What is a unit-linked fund?
A unit-linked fund invests in many individual assets (another word for investments), which are owned by Zurich. These funds are split into units. When you invest in a fund, you buy units, and when you take some or all of your money out, you sell units. The number of units you have helps to work out the value of your plan, based on the terms and conditions.
Unit-linked funds can include things like cash, shares (called equities), fixed interest securities (e.g. bonds and some cash-like instruments), property, and sometimes other unit-linked funds. The mix of these assets depends on the objective of the fund.
Unit-linked funds use pooled investments. This means that lots of people’s money is combined, allowing everyone to benefit from a wider variety of assets than they could buy on their own. This helps to spread the risk and lets investors benefit from expert investment managers.
What is Zurich’s role?
Zurich aims to make sure the range of funds in our plans meets your needs and expectations.
If we set the fund’s investment strategy, we make sure it is managed in line with its stated objective.
If your fund invests in an external fund, we do not control how it is managed and are not responsible for decisions made by those fund managers.
However, we still check important things like performance and volatility (how much the price moves over time) to make sure everything is on track.
We also look after your day-to-day service needs, such as answering your questions and sending you regular personalised statements about your plan’s value.
What does a fund manager do?
Zurich works with fund managers to offer lots of investment choice.
A fund manager’s job is to choose the best places to invest the fund’s money to reach its goals, following the rules set out for each fund.
You can find details about what each fund aims to do, and how the fund manager invests its money, in the fund factsheet.
A word about risk
Different funds invest in different types of assets, and each comes with its own level of risk.

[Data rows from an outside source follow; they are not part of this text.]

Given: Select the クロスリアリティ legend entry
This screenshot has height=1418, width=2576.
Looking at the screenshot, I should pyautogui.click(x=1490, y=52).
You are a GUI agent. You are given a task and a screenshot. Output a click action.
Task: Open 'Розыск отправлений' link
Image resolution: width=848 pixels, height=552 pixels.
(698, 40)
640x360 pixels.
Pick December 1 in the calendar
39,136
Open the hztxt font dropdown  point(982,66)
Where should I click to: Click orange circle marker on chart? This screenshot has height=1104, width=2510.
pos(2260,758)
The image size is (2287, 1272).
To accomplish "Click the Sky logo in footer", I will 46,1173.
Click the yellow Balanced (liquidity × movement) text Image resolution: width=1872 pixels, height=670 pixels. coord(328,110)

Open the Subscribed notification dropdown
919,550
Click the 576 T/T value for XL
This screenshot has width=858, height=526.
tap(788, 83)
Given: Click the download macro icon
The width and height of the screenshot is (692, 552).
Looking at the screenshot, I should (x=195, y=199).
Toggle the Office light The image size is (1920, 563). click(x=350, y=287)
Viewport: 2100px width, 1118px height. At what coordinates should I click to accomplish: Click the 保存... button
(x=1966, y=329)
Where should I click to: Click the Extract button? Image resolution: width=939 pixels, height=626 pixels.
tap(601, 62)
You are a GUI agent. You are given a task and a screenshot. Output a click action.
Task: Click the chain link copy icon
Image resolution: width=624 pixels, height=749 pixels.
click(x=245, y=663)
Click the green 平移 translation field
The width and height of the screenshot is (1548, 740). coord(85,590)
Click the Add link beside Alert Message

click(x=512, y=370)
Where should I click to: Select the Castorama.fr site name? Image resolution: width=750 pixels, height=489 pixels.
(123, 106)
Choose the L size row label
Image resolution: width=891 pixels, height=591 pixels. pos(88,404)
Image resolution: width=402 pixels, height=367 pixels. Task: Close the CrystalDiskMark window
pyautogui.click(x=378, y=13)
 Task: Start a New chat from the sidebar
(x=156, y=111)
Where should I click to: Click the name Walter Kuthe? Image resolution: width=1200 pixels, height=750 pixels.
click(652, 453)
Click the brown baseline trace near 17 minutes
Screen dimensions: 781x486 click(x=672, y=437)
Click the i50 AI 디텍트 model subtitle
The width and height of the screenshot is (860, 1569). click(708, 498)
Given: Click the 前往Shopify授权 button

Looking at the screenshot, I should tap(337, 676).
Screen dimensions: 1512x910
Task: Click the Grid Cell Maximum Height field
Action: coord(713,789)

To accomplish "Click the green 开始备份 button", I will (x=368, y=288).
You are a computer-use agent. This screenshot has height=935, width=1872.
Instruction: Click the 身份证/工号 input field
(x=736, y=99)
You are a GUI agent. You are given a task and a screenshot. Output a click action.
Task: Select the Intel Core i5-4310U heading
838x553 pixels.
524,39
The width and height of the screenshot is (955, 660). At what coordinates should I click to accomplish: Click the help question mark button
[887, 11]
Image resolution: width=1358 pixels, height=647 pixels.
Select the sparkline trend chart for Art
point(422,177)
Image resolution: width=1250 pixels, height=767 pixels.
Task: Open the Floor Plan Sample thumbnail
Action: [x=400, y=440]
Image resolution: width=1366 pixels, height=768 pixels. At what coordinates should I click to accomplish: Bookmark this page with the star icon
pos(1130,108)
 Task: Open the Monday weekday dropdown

Usually, higher potential returns mean higher risks, which could lead to your investment going down in value. Find out more information on the risks involved with investing.
Before choosing a fund, make sure you understand its goals, what it invests in, and how the fund manager will look after it. If you don't have one, visit MoneyHelper to understand the different kinds of advice available and how to find an adviser local to you. You'll usually have to pay for any advice you receive.
Valuation of funds
How are unit-linked funds valued?
Unit-linked fund valuations reflect what its underlying investments are worth in today’s market. This involves the use of expert judgement.
For equities and most fixed interest securities, we normally use the prices shown on official markets, like the London Stock Exchange.
If the fund owns property, such as land or buildings, an independent expert checks how much these are worth at least once a year. After that, the value is updated at least every month using a commercial property price index as a guide.
We also add any income the fund earns, like interest from cash or rent from property. Then, we take away any charges, expenses, and tax that are needed. This gives us the final value of the fund.